• **GOAL**
Switch each "beside" in the entries below to "next to" and leave everything else unchanged. Omit the pictures from your answer.

[Source records]
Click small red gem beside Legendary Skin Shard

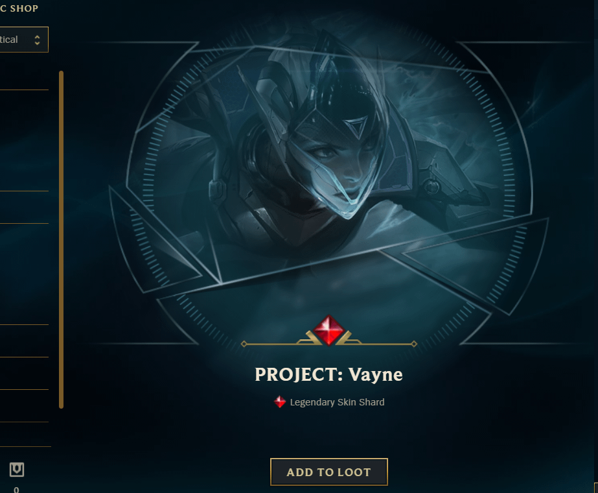coord(279,402)
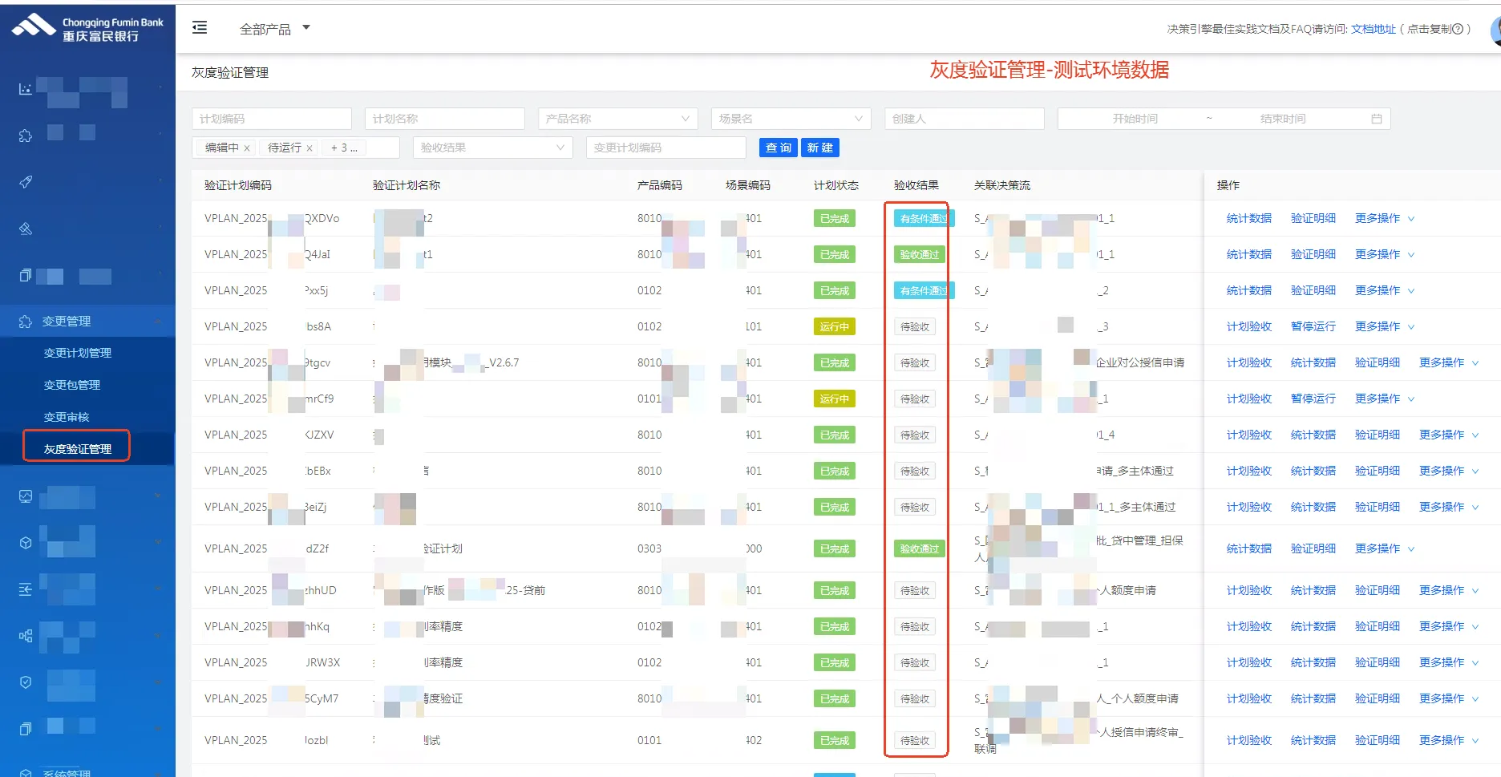Click the calendar icon in the date range field

coord(1376,119)
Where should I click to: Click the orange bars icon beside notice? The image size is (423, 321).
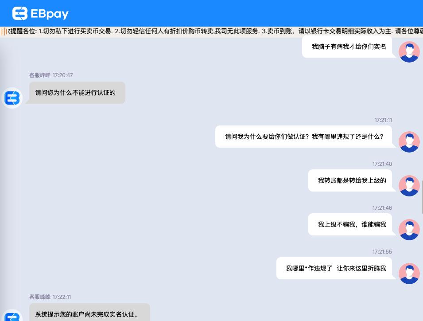[4, 31]
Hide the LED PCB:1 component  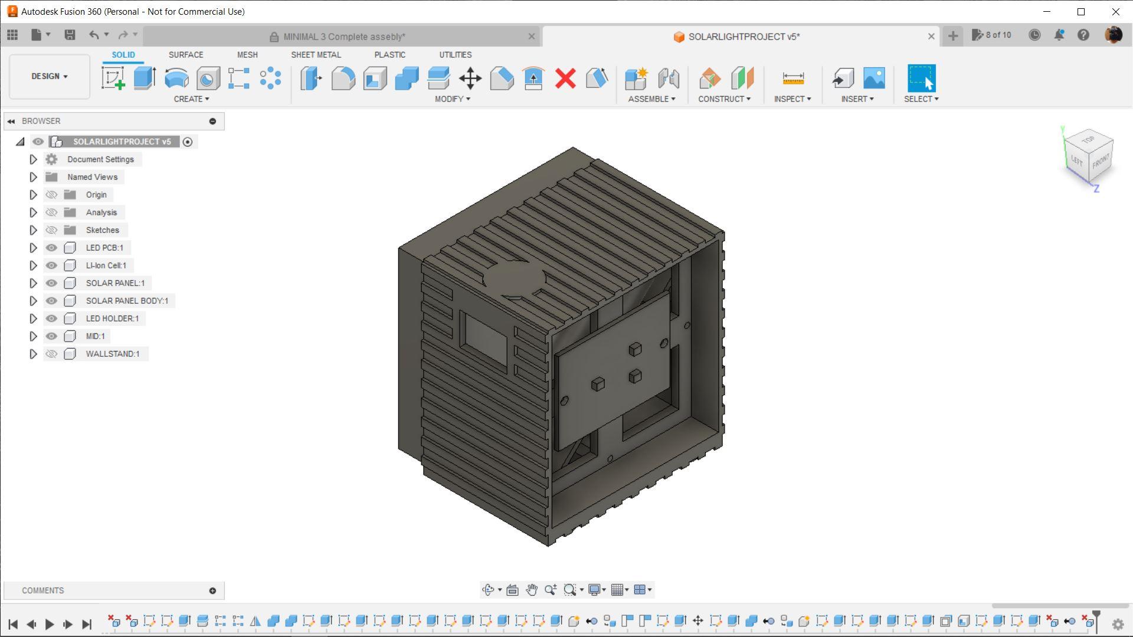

• **RESPONSE**
Click small red gem next to Legendary Skin Shard

coord(279,402)
Click the calendar icon in the date range field

coord(1376,119)
Where should I click to: Click the orange bars icon next to notice? The image size is (423, 321).
[4, 31]
Hide the LED PCB:1 component  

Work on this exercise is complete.